Evaluation of the analytical performances of two Raman handheld spectrophotometers for pharmaceutical solid dosage form quantitation

This paper addresses the issue of pharmaceutical solid dosage form quantitation using handheld Raman spectrophotometers. The two spectrophotometers used are designed with different technologies: one allows getting a more representative sampling with the Orbital Raster Scanning technology and the other one allows setting acquisition parameters. The goal was to evaluate which technology could provide the best analytical results. Several parameters were optimized to get the lowest prediction error in the end. The main objective of this study was to evaluate if this kind of instrument would be able to identify substandard medicines.
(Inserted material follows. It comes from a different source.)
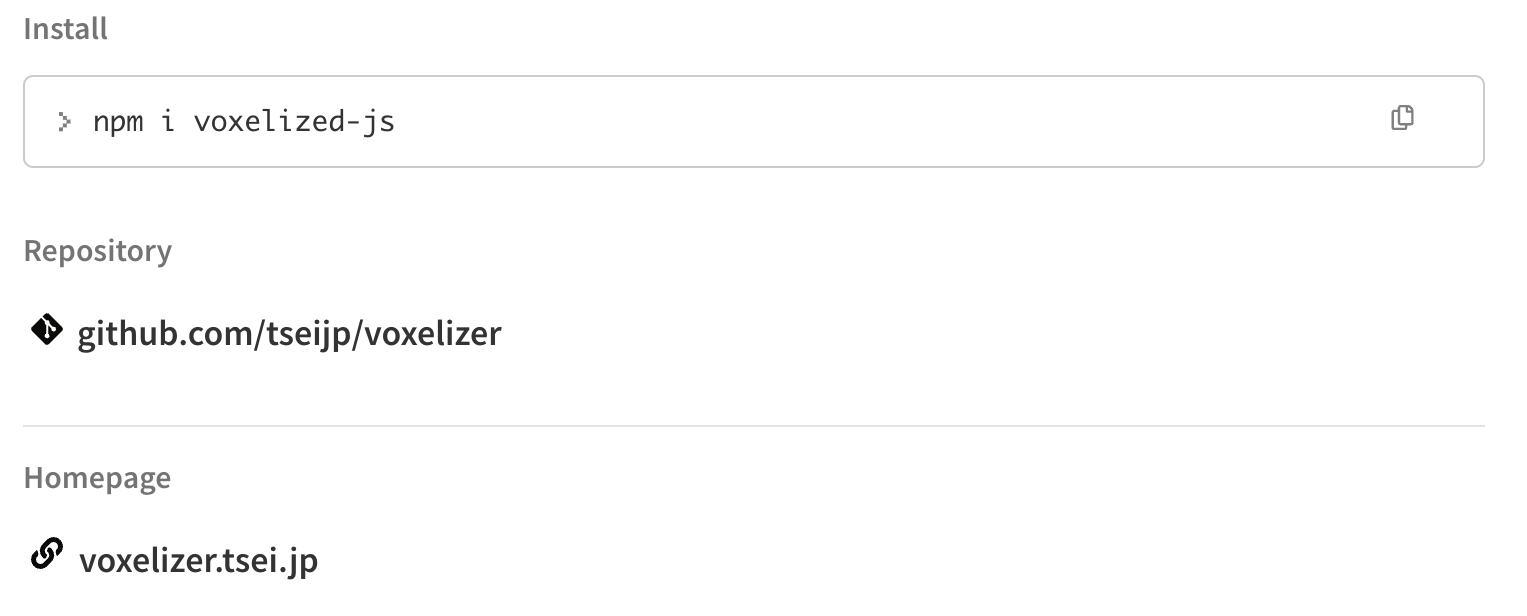Visit the voxelizer.tsei.jp homepage link
The width and height of the screenshot is (1527, 616).
click(x=198, y=559)
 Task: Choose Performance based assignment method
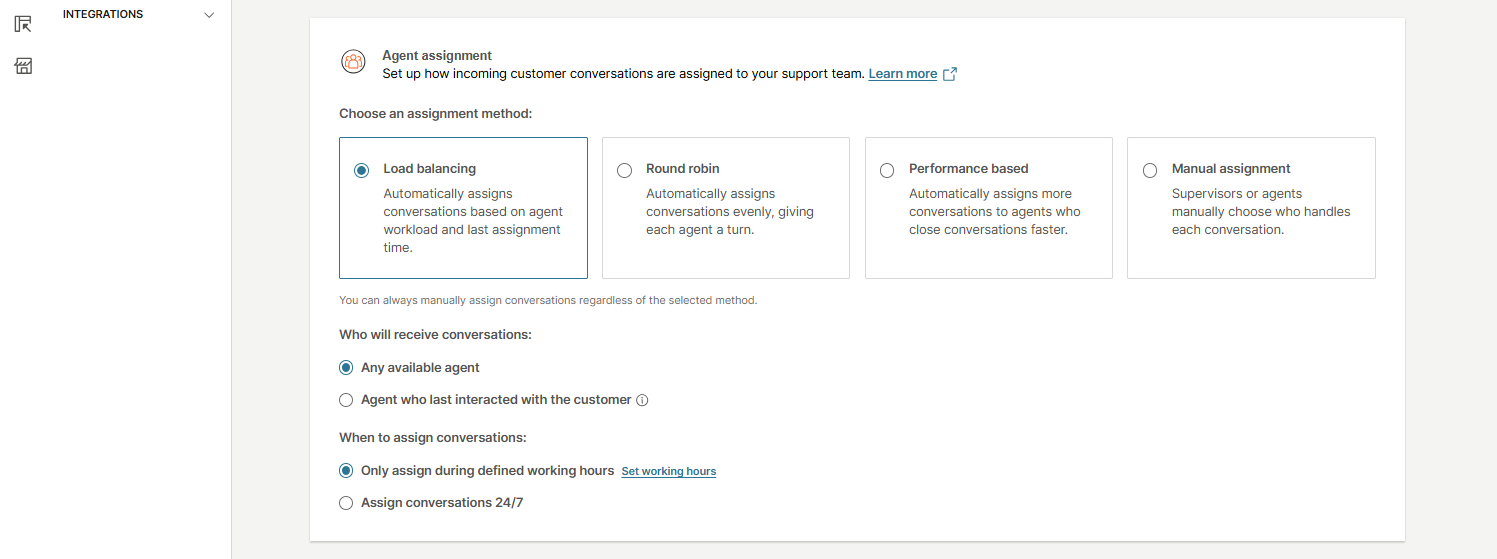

For that purpose, two case-study were explored. At first, a full ICH Q2 (R1) compliant validation was performed for moderate Raman scatterer active pharmaceutical ingredient (API) in a specific formulation. It was successfully validated in the ±15% relative total error acceptance limits, with a RMSEP of 0.85% (w/w). Subsequently, it was interesting to evaluate the influence of excipients when the API is a high Raman scatterer. For that purpose, a multi-formulation model was developed and successfully validated with a RMSEP of 2.98% (w/w) in the best case. These two studies showed that thanks to the optimization of acquisition parameters, Raman handheld spectrophotometers methods were validated for two different case-study and could be applied to identify substandard medicines.